Within hours, their mission ended in tragedy. Fifty mph winds set off by a powerful thunderstorm had changed direction, fanning a raging fire that raced down Yarnell Hill, cutting off the crew’s escape route and trapping the men in a canyon. Nineteen of them perished, the bodies found in portable fire shelters that were no match for the 2,000-degree heat. The death toll of professional wildland firefighters was the largest in more than a century. The only survivor was the assigned lookout who barely escaped the flames.
In this riveting and poignant narrative, Fernanda Santos introduces the reader to a brave band of men, most of them in their 20s, who battle destructive wildfires that pose a mounting threat as developers in the West build vacation and retirement homes in areas where urban boundaries intersect with fire-prone woods and brush.
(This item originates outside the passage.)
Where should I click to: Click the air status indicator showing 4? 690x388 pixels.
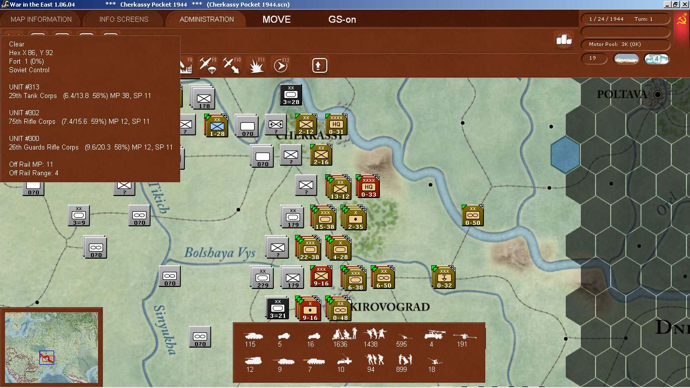pos(657,59)
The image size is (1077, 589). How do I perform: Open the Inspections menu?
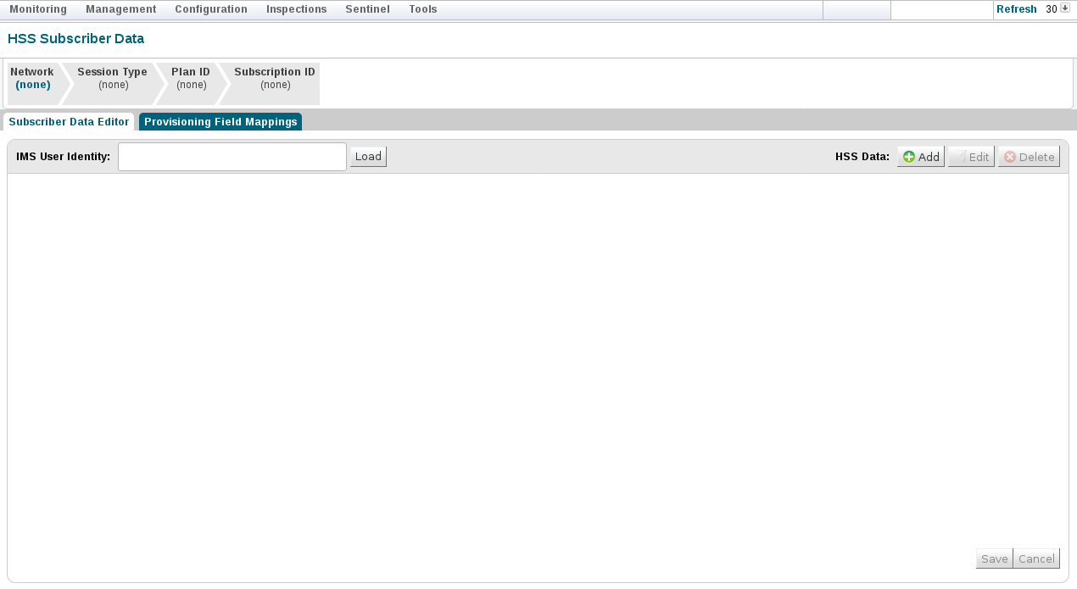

Based in Prescott, Arizona, Granite Mountain was one of 107 elite Hotshot crews in the U.S. at the time of the 2013 fire and the only one run by a municipality.
Its members are deployed around the country, riding in 10-seat, diesel-powered “buggies” that transport them to the fires. Once there, their task is to fell trees, hack away brush and cut roots to build a fire line that can block the flames. It’s a task that demands strength, endurance and teamwork. The pay is meager — rookies received $12.09 an hour — and crew members relied on long hours of overtime during fire season to make ends meet.
Santos, the Phoenix bureau chief for The New York Times, covered the Yarnell Hill story and was taken with the stories of victims she admired but never met. She bonded with family members to learn about the lives of these fallen firefighters, some of them “second chancers” who saw the physical challenge and discipline of the job as a path toward overcoming earlier stumbles that ranged from alcoholism or drug addiction to minor crimes.
The author also walked the walk, taking two courses at a wildfire management academy in Prescott that many of the Granite Mountain crew had attended. She donned flame-resistant clothing, wielded the tools of the Hotshots’ trade, cut fire line in the wild and even practiced deploying an emergency shelter that she carried along with a loaded backpack.
The product of her efforts is a gripping account of one of the nation’s most deadly wildfires and an inspiring look at the men who put their lives on the line and the loved ones they left behind.
The book is reminiscent of Norman Maclean’s classic “Young Men and Fire” that told of the 1949 Mann Gulch fire in western Montana that killed 13 firefighters, and his son John’s story of the 1994 South Canyon fire in Colorado that took 14 lives. Santos has turned out a worthy addition to the genre.